▶ **Exercise goal**: Please reproduce the records exactly, leaving out any pictures.

▶ **Supplied entries**:
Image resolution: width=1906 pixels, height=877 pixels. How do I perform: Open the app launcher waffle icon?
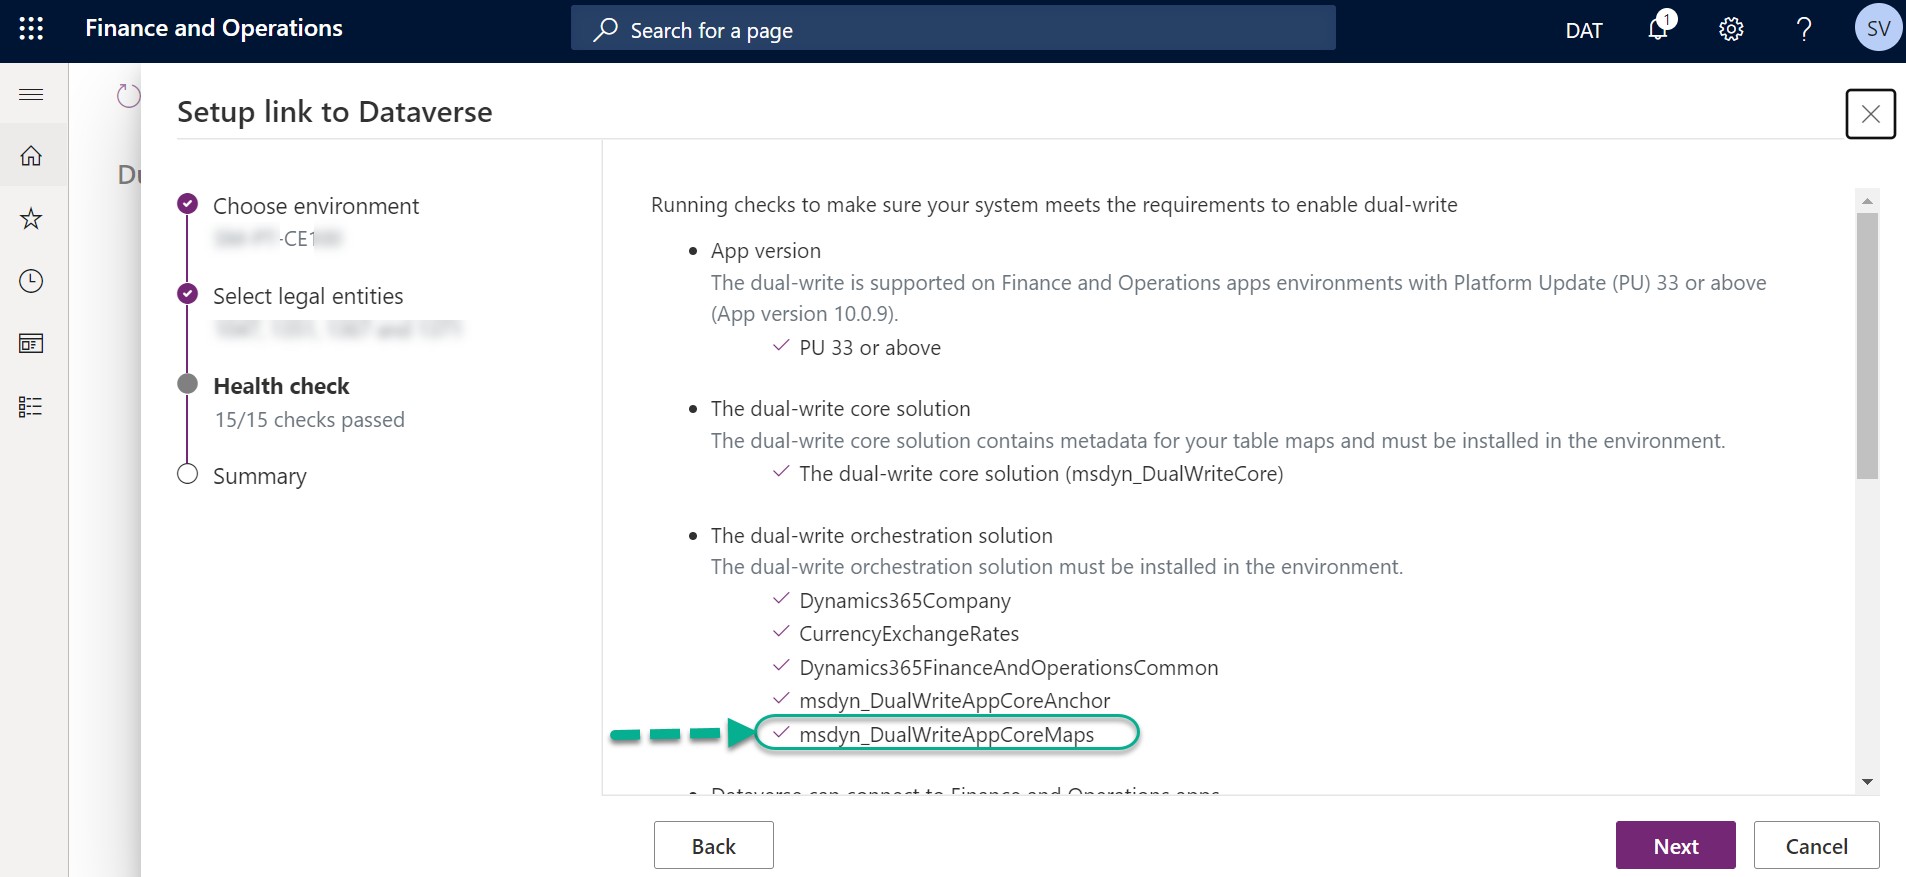point(31,29)
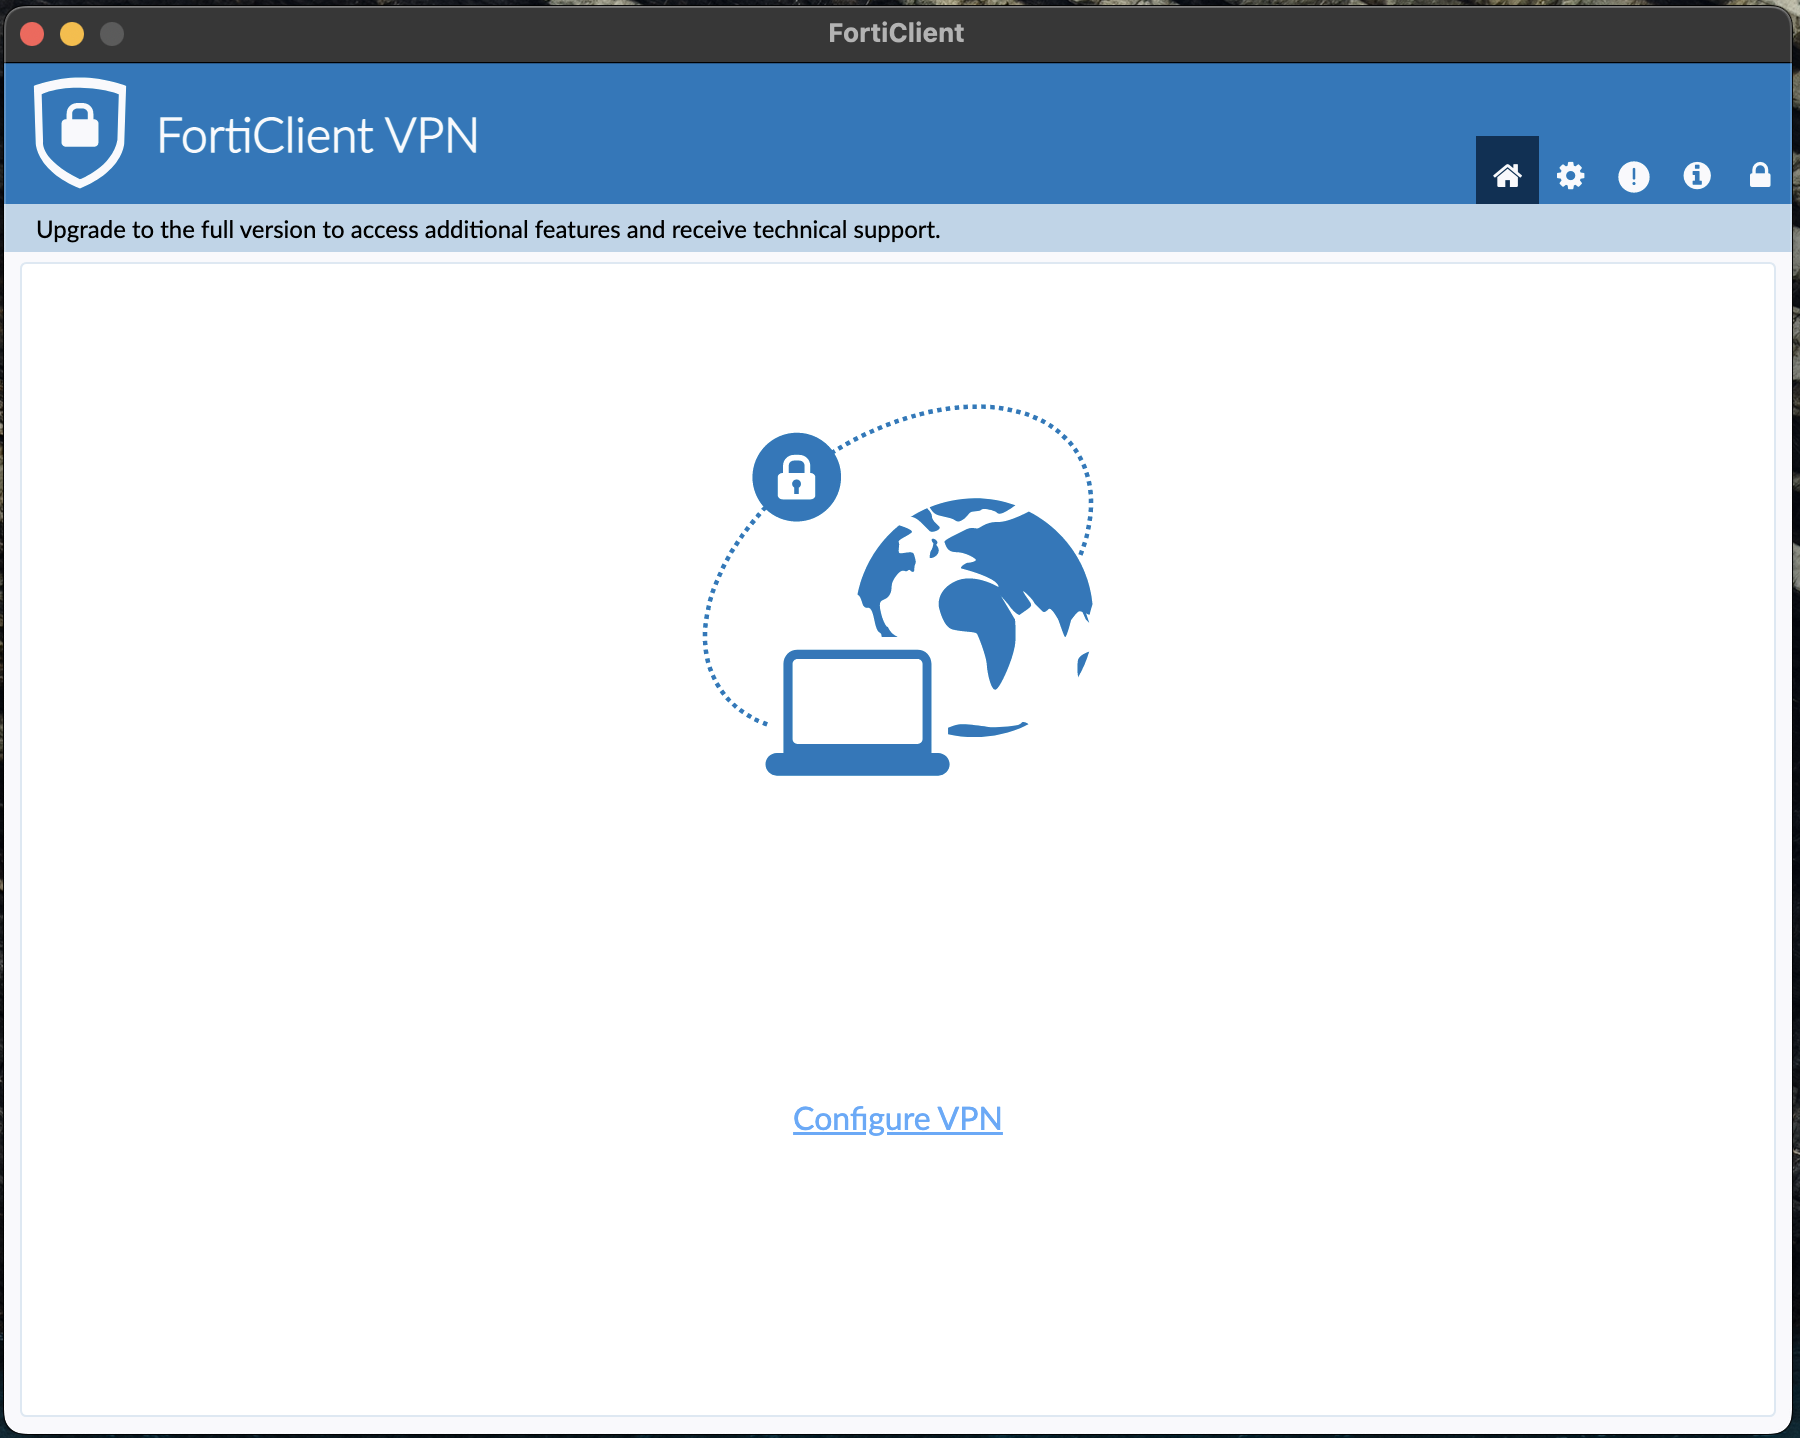Click the empty right side of the upgrade banner
The height and width of the screenshot is (1438, 1800).
1400,230
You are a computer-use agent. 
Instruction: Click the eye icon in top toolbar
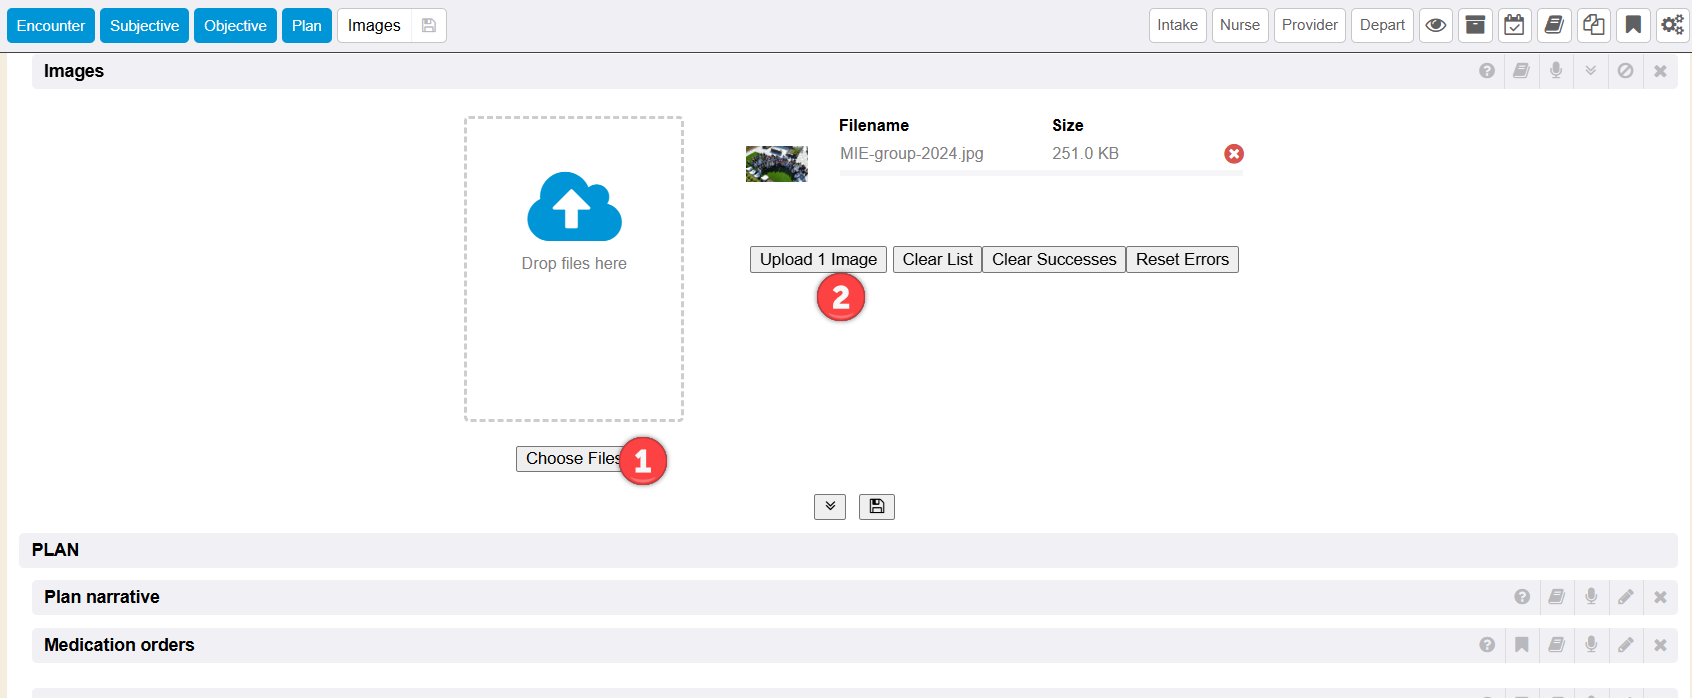(1435, 25)
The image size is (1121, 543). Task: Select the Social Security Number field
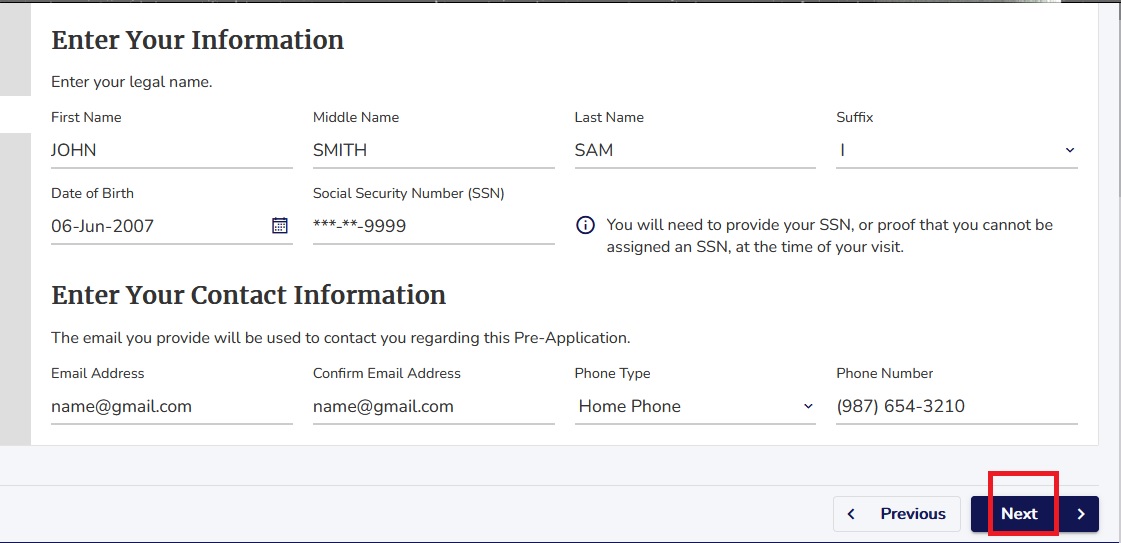click(x=433, y=226)
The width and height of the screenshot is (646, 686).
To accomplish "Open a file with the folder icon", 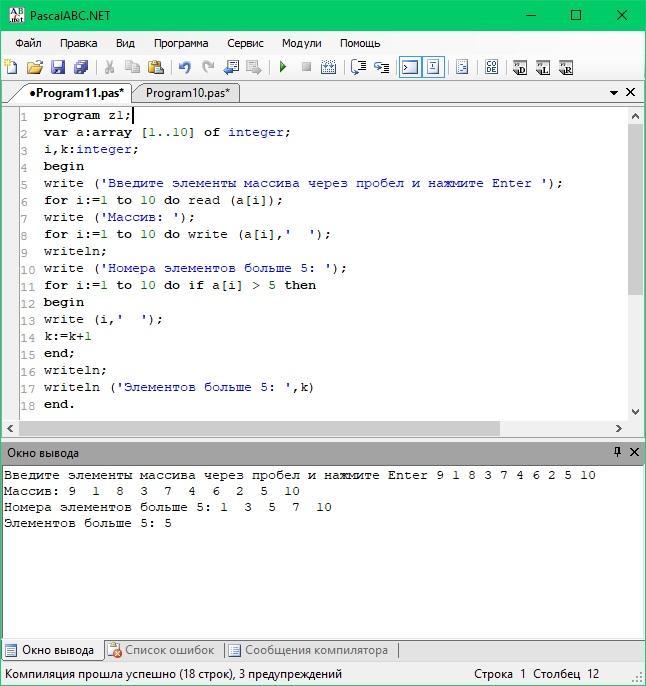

▶ **Response**:
Image resolution: width=1906 pixels, height=877 pixels. How do I perform: Open the app launcher waffle icon?
point(31,29)
Click the empty right side of the upgrade banner
The height and width of the screenshot is (1438, 1800).
1400,230
You are a computer-use agent. 
Instruction: Click the eye icon in top toolbar
(1435, 25)
The image size is (1121, 543). Task: Select the Social Security Number field
click(x=433, y=226)
The width and height of the screenshot is (646, 686).
To accomplish "Open a file with the folder icon", 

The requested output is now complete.